The presence of lower urinary tract signs and palpation of a firm, distended, unexpressable urinary bladder confirms an obstruction. Obstructive urolithiasis can be identified with abdominal radiographs because struvite stones are radioopaque. However, sand is not always visible radiographically. Abdominal ultrasound is often useful as the fine sand-like crystals are easily identified. It is also helpful if another cause is suspected (prostate disease secondary to adrenal neoplasia) and to identify radiolucent urinary calculi. Serum chemistry and hematologic profiles should be run to determine the extent of azotemia and electrolyte abnormalities, as well as to look for concurrent disease.

Treatment

If severe cardiac arrhythmias and electrolyte abnormalities are present, they are treated before attempting to unobstruct the urethra. Once intravenous fluids and supportive care have been initiated, the urethra should be unblocked. The treatment of obstructive urolithiasis in male ferrets is challenging because it is difficult to pass a urinary catheter in males. Males have an operculum covering the distal urethra and a hook directed dorsally at the tip of the os penis, making it difficult to identify the urethral opening [58]. The technique for urinary catheterization in ferrets has been described [54,73].

If the distal urethra cannot be cleared of stones or if the ferret has recurrence of obstruction, an emergency cystotomy, percutaneous tube cystostomy, or perineal urethrostomy (PU) can be performed if the ferret is stable.

The anatomy of a ferret penis is similar to that of a dog [58]. The penis exits the pelvic canal, runs subcutaneously along the ventral pelvis, and lies along the caudal ventral abdominal body wall [58]. The opening of the prepuce is just caudal to the umbilicus. The PU site should be between the caudal portion of the os penis and the pelvic urethra. The stoma should be perineal and not ventral to avoid trauma to the site during normal ambulation. The penis is not resected as is done in cats. A 3.5 to 5.0 Fr red rubber catheter is then placed in the proximal urethrostomy site to assess the diameter of the urethra and make sure it is patent. Fine monofilament suture (6-0 to 8-0) is used to appose the mucosa of the urethra to the skin. The urethral drain board should be at least 1 cm. This technique works well in ferrets and is well tolerated long term.

Prognosis

If the ferret is on an inappropriate diet it should be changed to a commercial ferret diet with no plant protein source. The ferret should be monitored for struvite urolithiasis every 3 to 6 months with a urinalysis and abdominal radiographs. The prognosis is good for ferrets with obstructive urolithiasis if they are stabilized before general anesthesia.

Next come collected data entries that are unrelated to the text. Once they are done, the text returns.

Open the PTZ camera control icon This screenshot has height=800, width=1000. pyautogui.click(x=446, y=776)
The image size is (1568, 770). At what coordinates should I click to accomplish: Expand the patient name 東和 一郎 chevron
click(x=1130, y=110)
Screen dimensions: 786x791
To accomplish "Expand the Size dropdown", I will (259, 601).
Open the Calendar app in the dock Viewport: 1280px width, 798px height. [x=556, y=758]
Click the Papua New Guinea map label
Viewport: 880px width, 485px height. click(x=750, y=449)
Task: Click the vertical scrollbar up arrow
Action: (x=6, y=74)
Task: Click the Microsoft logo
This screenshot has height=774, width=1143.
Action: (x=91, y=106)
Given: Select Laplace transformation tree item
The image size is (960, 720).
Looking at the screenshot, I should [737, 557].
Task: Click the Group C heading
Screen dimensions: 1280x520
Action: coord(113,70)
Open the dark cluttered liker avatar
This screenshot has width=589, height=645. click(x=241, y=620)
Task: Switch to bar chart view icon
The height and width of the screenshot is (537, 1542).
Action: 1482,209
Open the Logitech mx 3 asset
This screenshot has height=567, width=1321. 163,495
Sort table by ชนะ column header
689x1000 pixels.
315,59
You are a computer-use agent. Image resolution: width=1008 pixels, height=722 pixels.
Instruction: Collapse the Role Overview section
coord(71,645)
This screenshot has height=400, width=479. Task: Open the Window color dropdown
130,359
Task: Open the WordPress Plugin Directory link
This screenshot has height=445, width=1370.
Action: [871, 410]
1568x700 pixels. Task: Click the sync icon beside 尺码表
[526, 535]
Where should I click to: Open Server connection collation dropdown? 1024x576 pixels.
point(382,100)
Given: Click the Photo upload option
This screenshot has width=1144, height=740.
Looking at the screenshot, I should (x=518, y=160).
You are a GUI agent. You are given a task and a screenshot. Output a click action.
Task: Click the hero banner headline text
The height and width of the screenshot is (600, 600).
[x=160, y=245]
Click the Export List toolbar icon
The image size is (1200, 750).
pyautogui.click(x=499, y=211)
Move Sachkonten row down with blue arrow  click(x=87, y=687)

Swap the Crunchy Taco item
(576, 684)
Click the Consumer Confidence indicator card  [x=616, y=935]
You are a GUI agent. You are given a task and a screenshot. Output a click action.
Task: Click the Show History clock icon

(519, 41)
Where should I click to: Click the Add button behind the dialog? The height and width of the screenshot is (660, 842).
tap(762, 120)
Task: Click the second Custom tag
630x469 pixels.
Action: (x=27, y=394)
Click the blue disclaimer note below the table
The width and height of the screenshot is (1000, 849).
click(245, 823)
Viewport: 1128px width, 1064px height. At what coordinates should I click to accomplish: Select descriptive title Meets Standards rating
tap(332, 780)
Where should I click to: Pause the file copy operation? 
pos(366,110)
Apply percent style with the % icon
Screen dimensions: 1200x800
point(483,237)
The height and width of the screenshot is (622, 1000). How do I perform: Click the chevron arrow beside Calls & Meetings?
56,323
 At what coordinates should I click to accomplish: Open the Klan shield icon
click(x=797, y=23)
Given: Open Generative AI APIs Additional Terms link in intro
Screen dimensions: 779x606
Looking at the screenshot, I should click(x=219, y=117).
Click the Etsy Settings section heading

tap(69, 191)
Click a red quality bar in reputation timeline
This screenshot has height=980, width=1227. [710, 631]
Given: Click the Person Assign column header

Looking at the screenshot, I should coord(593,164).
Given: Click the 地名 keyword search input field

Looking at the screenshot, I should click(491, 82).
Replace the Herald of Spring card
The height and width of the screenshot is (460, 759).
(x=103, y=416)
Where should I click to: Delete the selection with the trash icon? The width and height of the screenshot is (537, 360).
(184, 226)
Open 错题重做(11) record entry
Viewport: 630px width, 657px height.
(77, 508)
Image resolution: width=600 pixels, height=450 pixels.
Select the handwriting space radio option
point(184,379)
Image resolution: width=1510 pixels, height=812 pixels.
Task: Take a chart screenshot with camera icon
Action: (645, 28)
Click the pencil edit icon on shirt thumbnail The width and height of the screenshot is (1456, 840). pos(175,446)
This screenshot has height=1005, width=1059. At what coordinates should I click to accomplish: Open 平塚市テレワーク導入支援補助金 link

Recurrence can happen but is uncommon when dietary changes are made.

Blood Products

Many of the surgical diseases presented in this chapter require aggressive and challenging operative procedures. The use of perioperative blood products may be needed in some cases. Whole blood or packed red blood cell transfusions have been used in clinical patients. Ferrets have only one blood type and transfusion reactions have not been reported in ferrets, but minor cross-matches are still recommended by some [8,25,74]. Oxyglobin (Biopure, Cambridge, Massachusetts) is a hemoglobin replacement product that increases the oxygen carrying capacity of the blood and has been used in ferrets with no reports of adverse reactions. The beneficial effects are still speculative.